- **Objectives**:
1. Using the rocket altimeter discussion, answer each question on its own line:
(a) According to the original post, when did the motor ejection fire?
(b) At what altitude would the computer fire the electronic main charge?
(c) What does the writer say not firing the charge will result in?
2. Continue the rocket altimeter discussion from where it stops.

Umm, the original post said that the motor ejection didn't fire until after the deployment. Unless marsman misremembers the sequence of events (unlikely) this isn't the explanation.
Since I wasn't there and we don't have all the information we would like, my speculation is that if the motor ejection charge fired early, it would deploy the main and that would trigger the electronic apogee ejection almost immediately afterwards, deploying the drogue. If the rocket was above 300 feet, the computer would fire the electronic main charge at 300 ft., but since the main was already deployed, you would just hear the pop.

A data dump might provide the required information.

Bob
 
Frankly, any altimeter design that fires the charge after a power disruption is a poor design, in my opinion.
I can appreciate that view, but on the other hand firing the charge at the wrong time in flight may damage the rocket, but not firing it will result in a lawn dart, which is more potentially hazardous.

Given that it's hard to predict all possible types of power disruption and their causes, and electronics may not be able to tell exactly what happened independently, it's tough to say exactly how things ought to be implemented (or what the RRC2 really does, I'm just inferring this behavior from the manual.)

- **Entries provided**:

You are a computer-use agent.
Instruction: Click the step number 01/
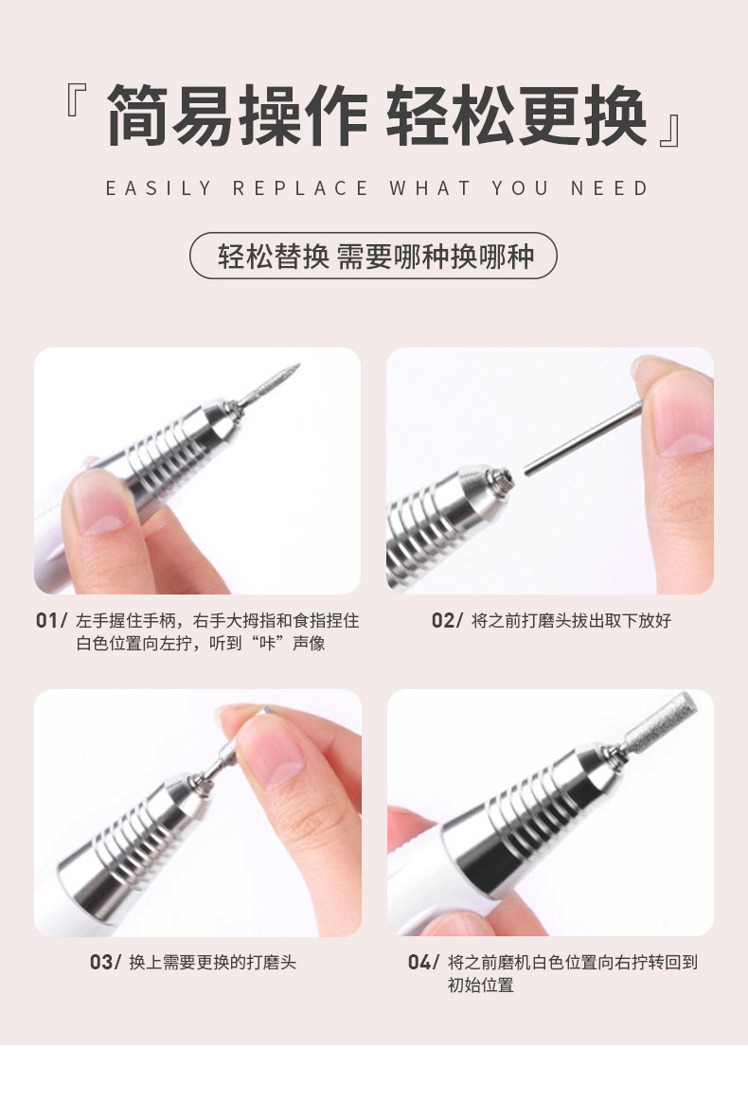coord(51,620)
==
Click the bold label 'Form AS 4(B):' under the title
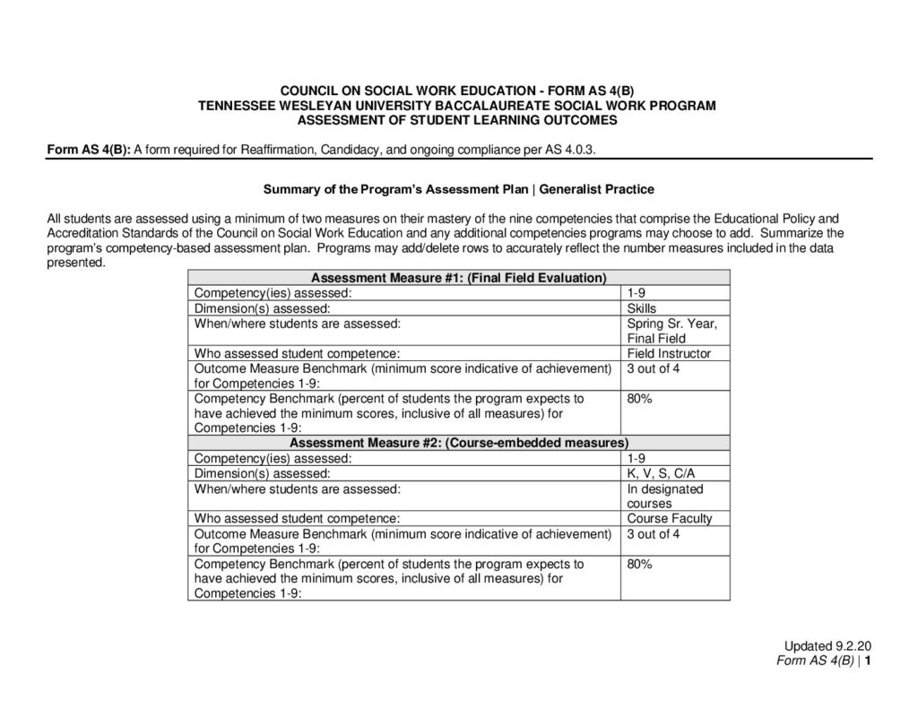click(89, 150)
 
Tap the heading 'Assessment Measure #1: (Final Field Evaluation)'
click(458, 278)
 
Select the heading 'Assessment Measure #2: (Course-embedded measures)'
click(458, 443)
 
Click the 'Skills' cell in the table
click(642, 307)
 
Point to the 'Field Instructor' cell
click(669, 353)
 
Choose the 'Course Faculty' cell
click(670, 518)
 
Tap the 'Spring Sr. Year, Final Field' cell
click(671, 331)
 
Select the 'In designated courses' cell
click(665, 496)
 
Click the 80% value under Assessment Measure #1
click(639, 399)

- **Outputs**:
1.
(a) Not until after the deployment.
(b) 300 feet.
(c) A lawn dart, which is more potentially hazardous.

2.
Some altimeters appear to fire the main immediately if they power-on reset so that the deployment still happens even if the drogue firing causes a reset because of excessive current. I think that's why the RRC2 manual tells you "Never cycle the altimeter power switch off, then immediately back on (allow at least 10 seconds)."

Anyway, I'm just throwing out possibilities here. Since the altimeter thought that apogee was at the main deploy altitude it seems like something similar to my suggestions could have happened.

I absolutely agree - especially since

1) The altimeter uses an external 9v battery, requiring a battery harness;

2) The deployment appeared to occur at burnout, when payloads love to lurch forward because of external drag; and

3) It's the poster's first altimeter flight - so he likely has no experience securing battery harnesses (or omitting them).